The efficacy of conventional cytotoxic chemotherapy for OCC has been hampered by lack of selectivity, narrow therapeutic margin, and the common development of drug resistance mechanisms. Due to the broad multifactorial aspect of drug resistance phenotype, it is not surprising that the initial optimism surrounding modulation of a single drug resistance marker to overcome resistance in several other cancers has waned. Likewise, advances in molecular biology and drug discovery technologies have led to the development of pharmacologic agents and therapeutic antibodies that selectively target crucial signaling molecules with preferential expression on malignant cells, or their surrounding tissue microenvironment. Clinical experience with several targeted drugs, including small molecules and therapeutic antibodies, revealed agents that can be better tolerated and it offers advantage in the identification of subsets of patients who can be benefit during the treatment. Furthermore, the shift toward targeted agents has potential to establish a novel framework, which can be used to develop alternative strategies to identify druggable tumor target. These targets can be adapted to individual cases with greater potential to counter critical drug resistance mechanisms (Garraway and Jänne, 2012), e.g., specific mutations in EGFR in NSCLC or B-Raf in melanoma can predict either sensitivity or resistance. Equally important and as described above, unexpected observations from preclinical studies clearly support the necessity to evaluate carefully the endpoints used to analyze the therapeutic utility of targeted agents. Targeted agents such as antiangiogenic drugs may lead to double edged effects by either improving or worsening prognosis (Cooke et al., 2012; Rapisarda and Melillo, 2012).

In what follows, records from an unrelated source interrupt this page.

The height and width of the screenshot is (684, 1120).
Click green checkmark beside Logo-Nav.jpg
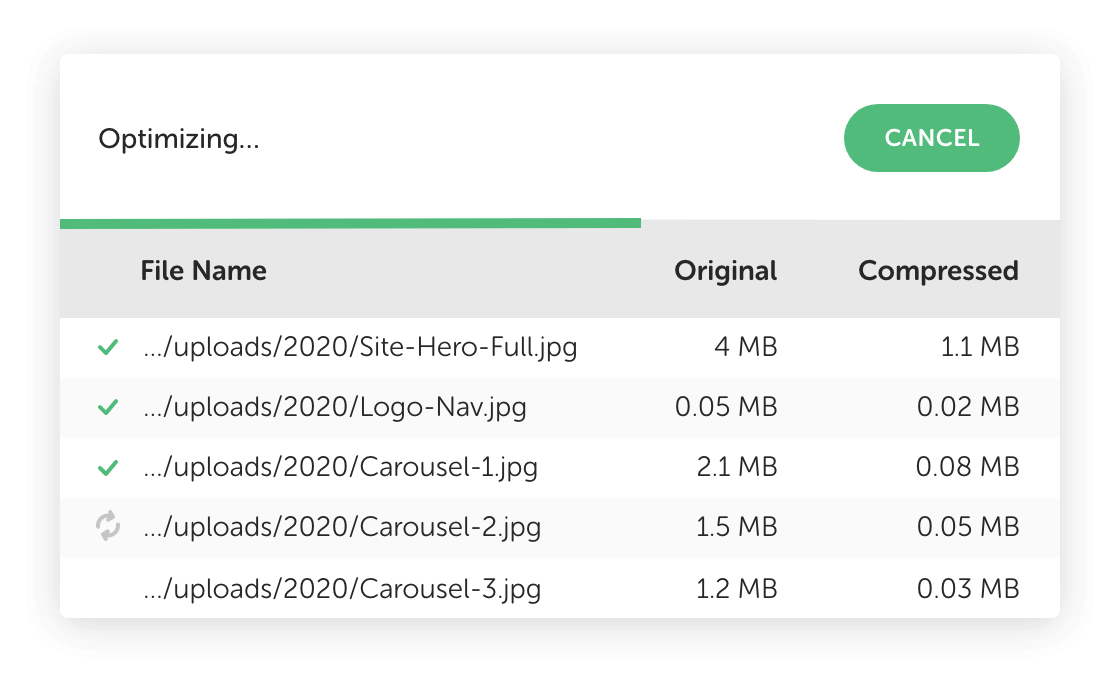click(x=108, y=408)
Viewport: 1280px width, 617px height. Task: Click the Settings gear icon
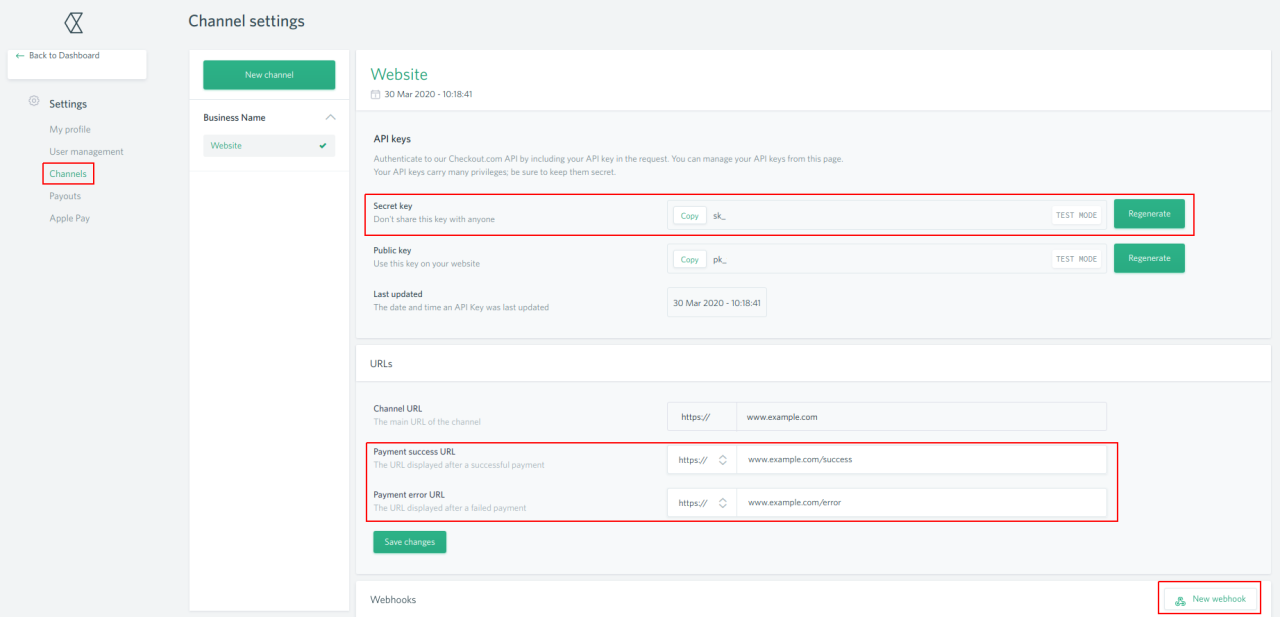point(34,102)

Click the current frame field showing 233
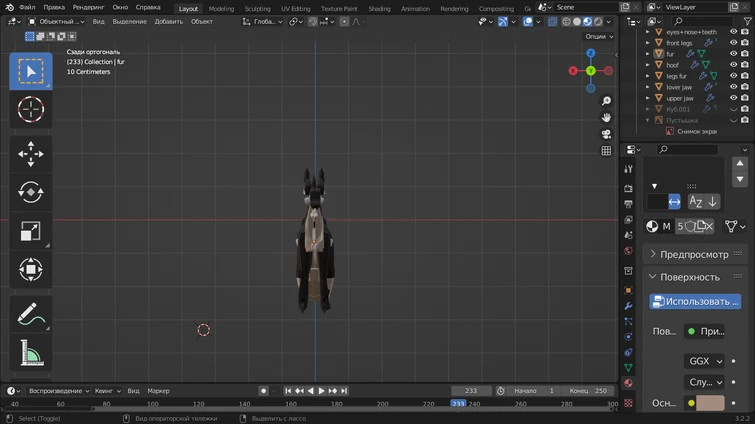point(471,391)
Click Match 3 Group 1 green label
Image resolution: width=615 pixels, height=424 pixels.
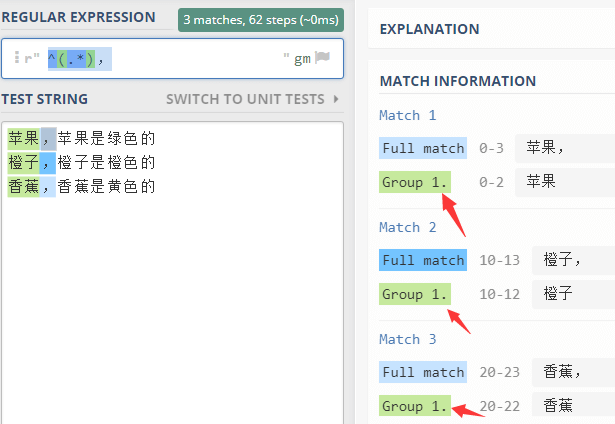[415, 406]
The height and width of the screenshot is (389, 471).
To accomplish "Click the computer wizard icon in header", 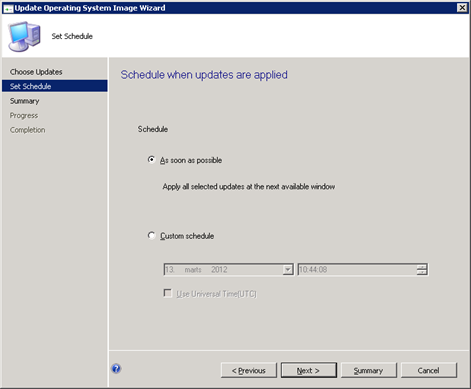I will 25,37.
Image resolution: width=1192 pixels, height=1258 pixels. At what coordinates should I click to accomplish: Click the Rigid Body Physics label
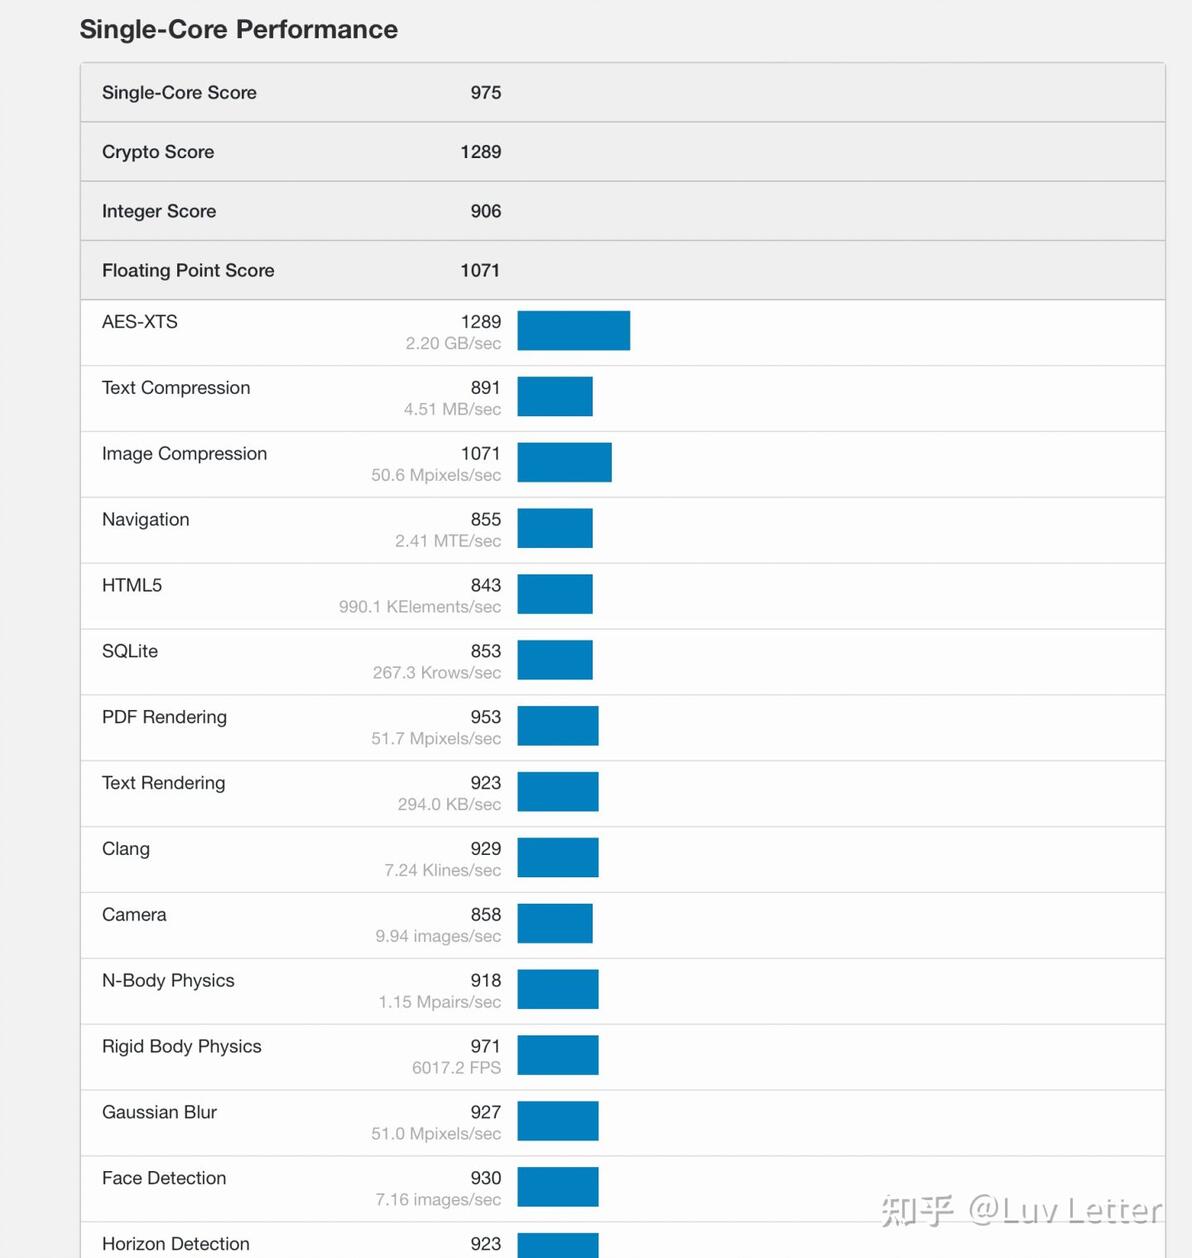pos(182,1047)
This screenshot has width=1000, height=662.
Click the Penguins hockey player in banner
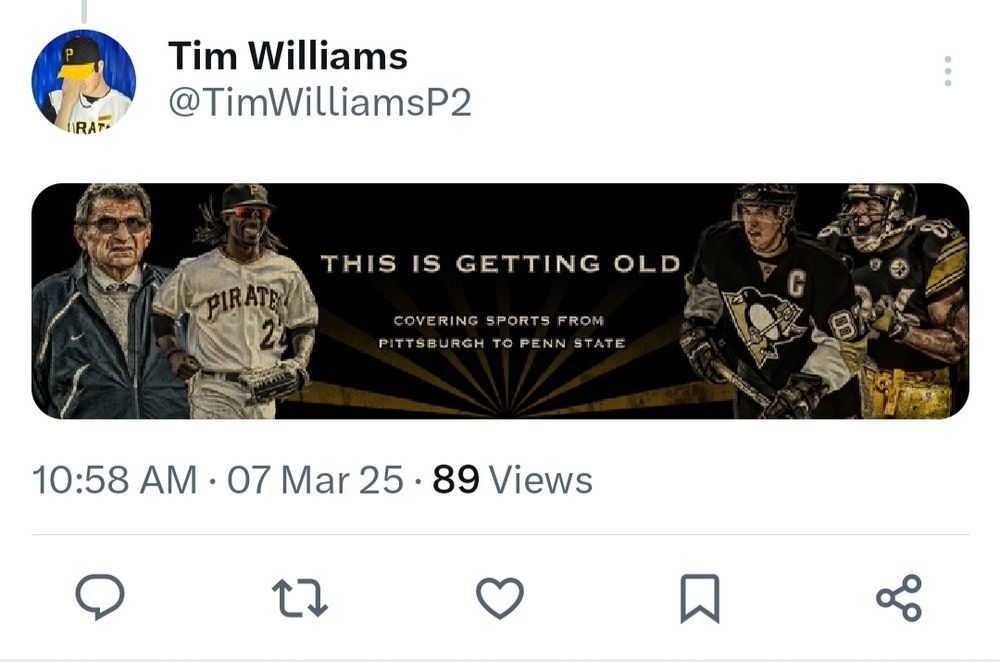tap(770, 300)
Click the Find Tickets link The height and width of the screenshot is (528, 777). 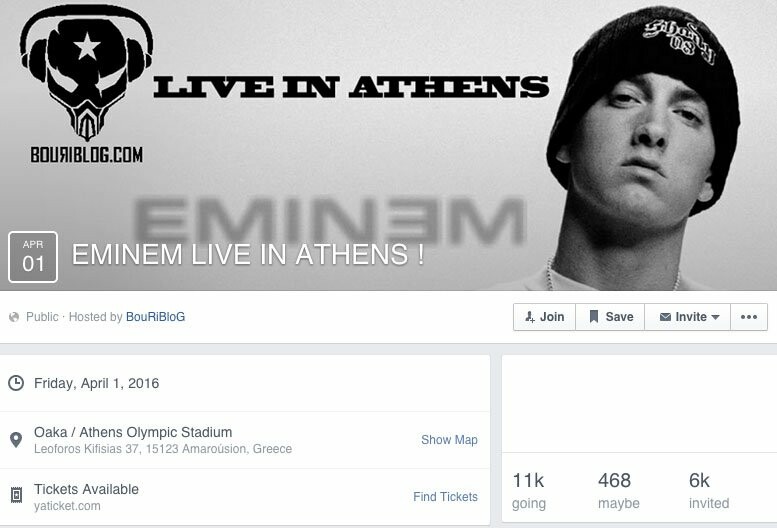pos(445,497)
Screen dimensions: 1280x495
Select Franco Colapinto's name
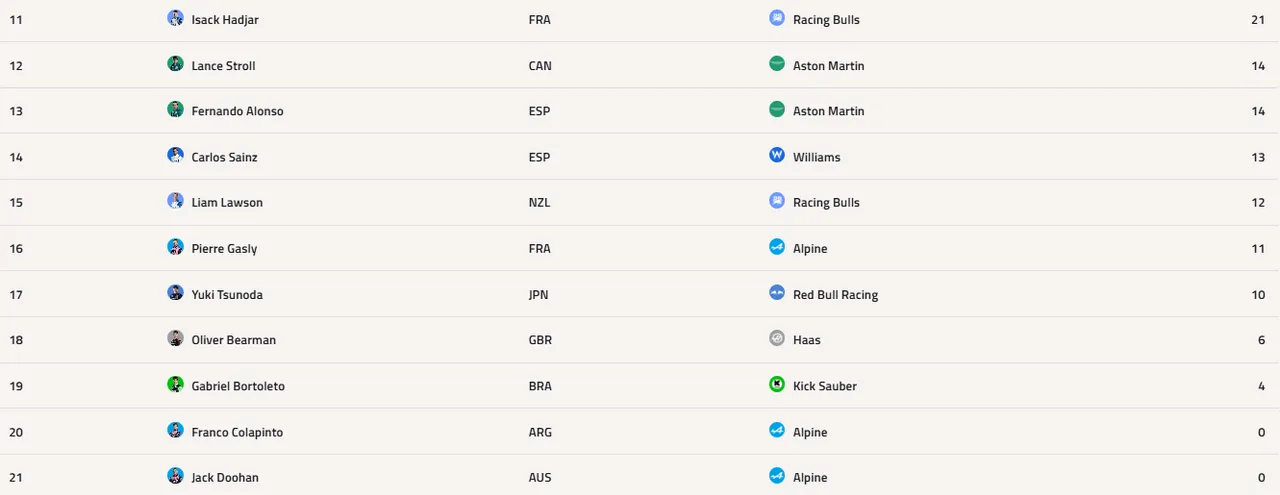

It is clear that a better understanding of the molecular and biological profile of OCC should facilitate the development of more efficient targeted therapies. Current clinical trials with targeted agents in OCC are likely to bring promising directions decreasing the risk of tumor recurrence and improving survival of patients with advanced OCC. Equally important, OCC represent an interesting clinical model to address translational aspects of drug relapses and new agents. Unlike cell lines and transplantation models, which revealed limited predictive clinical value possibly due to genetic and physiological differences between animal and human (Gillet et al., 2011), OCC is generally an accessible disease since multiple biopsies are feasible compared to other tumors location. This would allow for monitoring predictive molecular targets of utmost importance to clinical drug response versus relapses. These are critical issues for the development of efficient personalized therapy and in identification of novel therapeutic targets as well as monitoring the course and status of the disease.

Conflict of Interest Statement

The authors declare that the research was conducted in the absence of any commercial or financial relationships that could be construed as a potential conflict of interest.

Acknowledgments

Work cited from these investigators has been supported by the Canadian Institutes for Health Research (CIHR), the Canadian Cancer Society, and the Quebec Breast Cancer Foundation.